Esta renovación cultural tendría tal dinámica que ni siquiera respetaría la exangüe realidad del socialismo soviético el que también sería perfeccionado por sus ondas de choque. Tal fue, mirado con la necesaria distancia, la vocación de este proyecto que parecía carecer de límites.

LA TOPOGRAFIA DE LA IZQUIERDA

Interrogarse sobre sus alcances reales o sobre sus posibilidades, en términos de su efectiva inserción popular, no era tema que preocupara a los sesentistas. Ellos, acaudillados por los intelectuales vernáculos, se sentían el pelotón de avanzada, los representantes de lo mejor y más generoso, del pensamiento de Occidente, su más pura conciencia moral; además de quienes, en el caso de los guerrilleros, a riesgo de su vida, concretaba en hechos sus consignas.

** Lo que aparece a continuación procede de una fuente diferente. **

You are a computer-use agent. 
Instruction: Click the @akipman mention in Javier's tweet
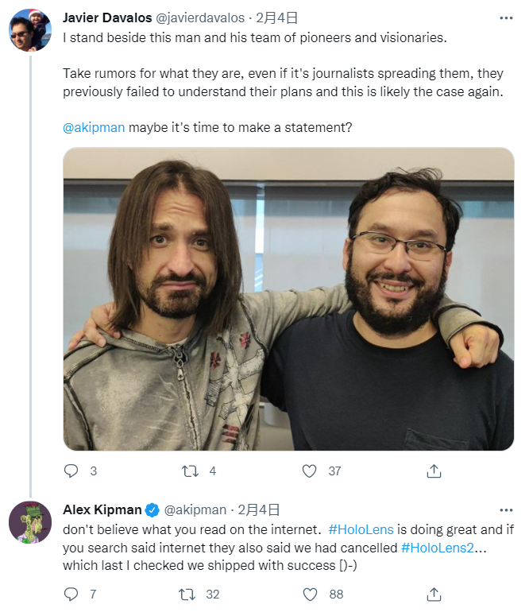point(94,127)
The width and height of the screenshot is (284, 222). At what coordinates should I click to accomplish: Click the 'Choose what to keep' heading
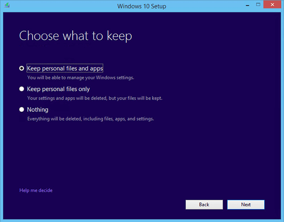(x=75, y=36)
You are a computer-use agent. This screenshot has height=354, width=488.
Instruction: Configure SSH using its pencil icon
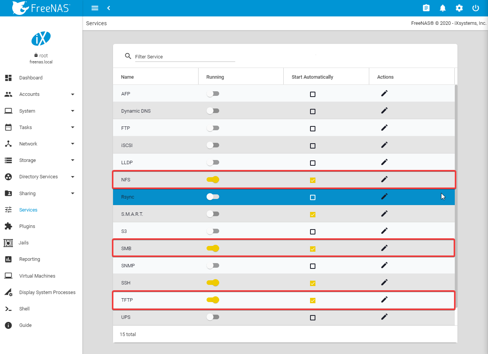384,282
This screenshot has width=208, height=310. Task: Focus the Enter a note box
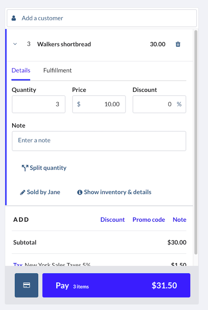[x=99, y=141]
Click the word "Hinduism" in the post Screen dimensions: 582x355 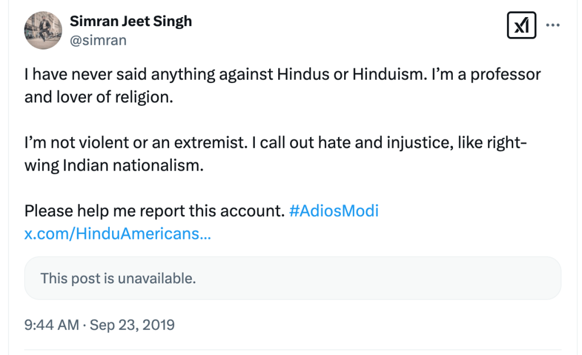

De esa matriz, ratificada por la efectiva presencia de Cuba y por el deslumbrante éxito de la gesta vietnamita –por entonces la síntesis más cabal de nacionalismo y socialismo con la que un conjunto de campesinos desarrapados derrotaban a la primera potencia mundial-, surgieron las guerrillas latinoamericanas, entre ellas el MLN.

Una guerrilla que en todo aquello que la relacionó con sus congéneres continentales obedeció a una cultura política epocal que se diseminó por el mundo subdesarrollado y particularmente por gran parte del territorio de América Latina, y en lo que tuvo que ver con sus tonos locales, con sus características más propiamente uruguayas, con las acumulaciones, éxitos, logros y falencias de nuestra coyuntura.

Ambos aspectos, mediados por las particularidades del campo intelectual nacional y su particular percepción y capacidad de refracción de las dos influencias que sobre el mismo incidieron.

En un esquema explicativo, que proyectado en dos dimensiones, nos daría un conjunto de círculos concéntricos, la primera de cuyas bandas constituida por el entorno exterior y su influencia, la siguiente por la coyuntura nacional, ambas incidiendo sobre el círculo de los intelectuales, el que a su vez circunscribe al espacio central conformado por los guerrilleros. Y que, sin desconocer la posibilidad de otras variables de mayor generalidad y menor visibilidad, prioriza la influencia cultural externa, como determinante principal, aunque no única, del fenómeno guerrillero uruguayo.

Hacia la interna de la izquierda la guerrilla resolvió por su mera presencia un viejo debate que abarcaba aspectos referidos a las características o fases alcanzadas por el capitalismo; las posibilidades de éste para superar o "desarrollar el subdesarrollo" y las particularidades socioculturales de estas áreas (existencia o no de una burguesía con intereses nacionales, grado de extranjerización de las oligarquías, actores revolucionarios reales o potenciales, etc).

Simultáneamente la táctica revolucionaria desplazaba cualquier alternativa evolutiva, centrando el debate exclusivamente en los medios para el quiebre revolucionario: guerrilla urbana o rural, insurrección, doble poder, movimiento, partido, vanguardia, relaciones con las masas, etc. Con estos planteos los instrumentos (y su problemática), desplazaron la cuestión de los fines.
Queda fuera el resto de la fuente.